Of course, if you want to prevent B, which I think is a real concern, but don't want to prevent A, you have to be a bit cleverer than the GPL is. You need language something like:

"Header files in the 'path/to/public/includes' directory are part of the external interface of this library, and including them in a program that links against this library is not considered to create a derivative work. Header files in the 'path/to/private/includes' directory, or elsewhere in the source tree, are considered internal to this library, and including them in software that links against this library is considered to create a derivative work".

You already see this in router firmware, as the nature of the licence
means that manufacturers have to release the Linux source code, but
they don't need to release the source code of all their custom drivers.
So you frequently end up with the case where sure, you can install your
own firmware on the router, but you lose WiFi and DSL functionality
because those drivers are closed source.  Which makes installing your
own firmware a bit pointless if you lose most of the functionality of
the product.  This is why version 3 of the GPL was created, to try to
stop this from happening, but alas the Linux kernel is still on version
2 so is not protected and we're in this situation where although the
code is open and available under the GPL, it still can't be used.

This probably has more to do with the attitude of the kernel team than with the GPL 2 vs 3. AFAIK, the GPL2, as intended by the FSF, *would* consider kernel modules to be derivative works of the kernel, and thus require them to be GPLed. I'm not sure of all of the intricacies here, legal or in the attitude of the kernel team, but if the kernel team wanted to enforce the GPL against such modules, they probably could (and the same attitude that makes them not want to enforce it against modules is also why they aren't moving to the GPLv3). The biggest loss I see in the kernel not being under GPLv3 isn't in proprietary modules being a thing, it's the fact that the anti-Tivoization clauses of the GPLv3 don't apply to the kernel.

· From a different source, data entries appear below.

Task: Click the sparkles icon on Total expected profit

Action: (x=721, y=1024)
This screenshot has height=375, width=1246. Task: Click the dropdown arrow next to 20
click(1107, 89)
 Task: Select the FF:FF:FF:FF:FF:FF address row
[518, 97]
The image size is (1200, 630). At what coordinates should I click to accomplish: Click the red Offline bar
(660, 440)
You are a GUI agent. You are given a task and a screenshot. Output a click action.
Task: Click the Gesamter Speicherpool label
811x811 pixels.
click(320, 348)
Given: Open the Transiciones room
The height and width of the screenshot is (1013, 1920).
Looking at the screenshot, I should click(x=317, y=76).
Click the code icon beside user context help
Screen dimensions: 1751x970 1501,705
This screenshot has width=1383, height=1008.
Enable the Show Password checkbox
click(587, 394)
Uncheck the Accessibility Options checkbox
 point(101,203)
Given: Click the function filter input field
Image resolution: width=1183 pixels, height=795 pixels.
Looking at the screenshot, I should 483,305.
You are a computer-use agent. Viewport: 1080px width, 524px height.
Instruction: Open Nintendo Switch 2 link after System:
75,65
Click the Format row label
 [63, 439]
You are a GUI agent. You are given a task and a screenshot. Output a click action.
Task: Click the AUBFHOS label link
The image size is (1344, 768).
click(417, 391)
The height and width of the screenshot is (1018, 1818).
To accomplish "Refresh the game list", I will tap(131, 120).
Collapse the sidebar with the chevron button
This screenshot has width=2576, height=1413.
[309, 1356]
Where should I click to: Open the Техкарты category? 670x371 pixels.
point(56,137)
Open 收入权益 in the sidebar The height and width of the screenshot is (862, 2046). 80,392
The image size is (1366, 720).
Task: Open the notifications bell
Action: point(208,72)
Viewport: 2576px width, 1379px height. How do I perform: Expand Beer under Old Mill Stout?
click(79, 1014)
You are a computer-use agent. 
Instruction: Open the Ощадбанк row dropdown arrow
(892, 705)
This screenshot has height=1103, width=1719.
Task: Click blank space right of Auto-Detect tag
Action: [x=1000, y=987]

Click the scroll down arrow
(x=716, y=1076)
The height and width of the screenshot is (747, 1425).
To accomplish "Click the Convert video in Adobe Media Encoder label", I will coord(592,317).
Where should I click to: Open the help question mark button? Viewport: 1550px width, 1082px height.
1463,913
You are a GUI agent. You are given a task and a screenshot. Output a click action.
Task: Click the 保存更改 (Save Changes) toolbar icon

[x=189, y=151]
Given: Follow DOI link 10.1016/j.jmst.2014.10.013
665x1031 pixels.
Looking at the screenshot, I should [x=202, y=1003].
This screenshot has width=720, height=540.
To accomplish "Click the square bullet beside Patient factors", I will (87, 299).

Frankly, my ideal copyleft license wouldn't necessarily even include a requirement to release sources. However, it would:

1) Require any derivatives have a licenseĀ  applied to whatever does get released. 2) Require that the end user be allowed to use the software, copy it, and redistribute it, as received without restriction. 3) Require that reverse-engineering of binaries be allowed (since we aren't requiring release of sources). 4) Require that if the software, or a derivative work, is cryptographically protected from modification, the owner of the device have ultimate control of the keys. 5) Specify that no attack on the software, or a derivative work, by the device owner in order to obtain control of a device that does not comply with 3 may be considered a circumvention of a technical protection measure under the DMCA (preferably written to cover similar laws in other countries as well). 6) Specify that nobody that creates a derivative work and distributes it may bring a copyright or patent action against any user or distributor of the original work, or any derivative, except to enforce the terms of the copyleft license. 7) Provide language like I used above for distinguishing between internal and external interfaces of a program, and excluding use of the external interfaces from creating a derived work. The author of a given bit of software could then fill those sections in with the actual interfaces covered.